How to deal with privacy concerns of people

With the increasing usage of video surveillance systems in public and private spaces the question how to deal with privacy concerns of people being recorded receives increasing attention.
It is out of question that the recording of a person’s visual appearance poses a threat to personal privacy.

In order to account for these concerns, privacy-preserving video surveillance systems need to be developed. The aim is to protect privacy, while at the same time enabling security personnel or automatic detection software to scan the surveillance data for emergency situations or security breaches.

The vast majority of proposals made to date focus on encryption during compression.
We do not think that this approach is of high practical relevance, since
(a) existing compression hardware cannot be employed or at least
(b) existing compression software packages, often optimized for specific processor multimedia extensions to execute efficiently, need to be re-written. Since compression technology is seen as a black box by many applications, interfering with this stage is highly undesired.

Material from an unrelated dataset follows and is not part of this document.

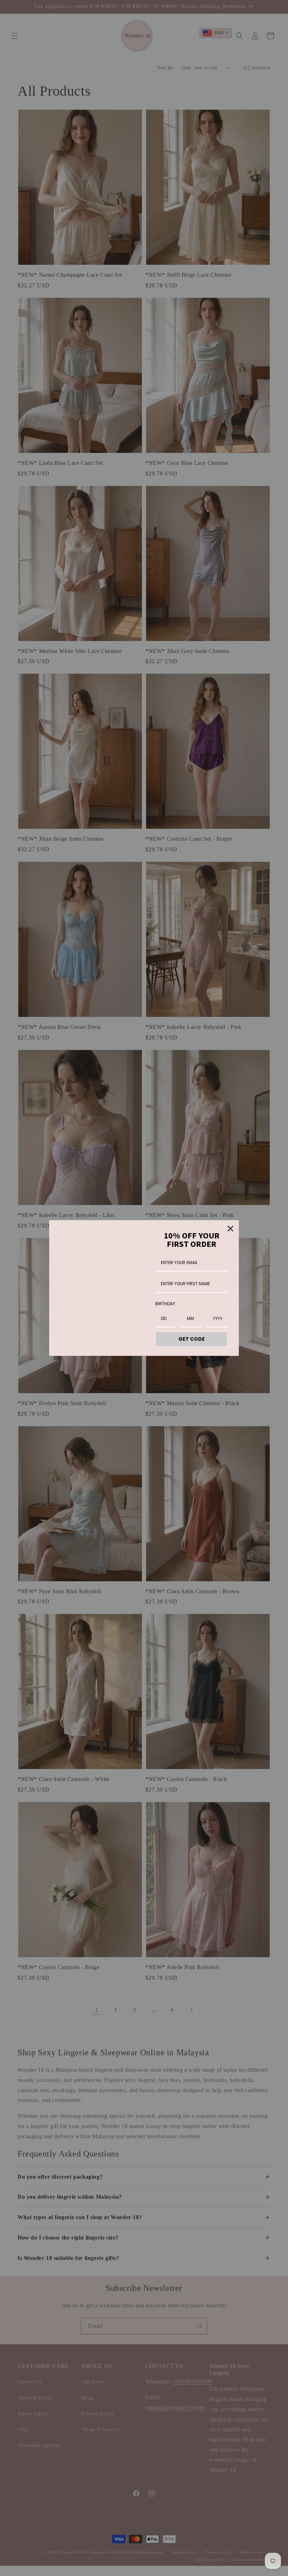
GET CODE (191, 1339)
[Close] (230, 1228)
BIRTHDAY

The first major focal point of the project will be the development and investigation of methods for selective encryption of video surveillance bitstreams , i.e. after compression. A number of formats will be investigated, with a focus on recent scalable formats, such as JPEG 2000 and H.264 SVC. Our aim is to minimise bitstream parsing effort to locate all region of interest parts for encryption and to avoid drift problems.

A second major project focus will be the development of a framework for security analysis of privacy-preserving selective encryption approaches. We will evaluate privacy/security afforded by the proposed approaches in the setting of human observers, but also in the setting of automatic detection software.

Furthermore we will study the effect of minimising the protected area (e.g. only the eye area is encrypted) and the corresponding impact on either application setting.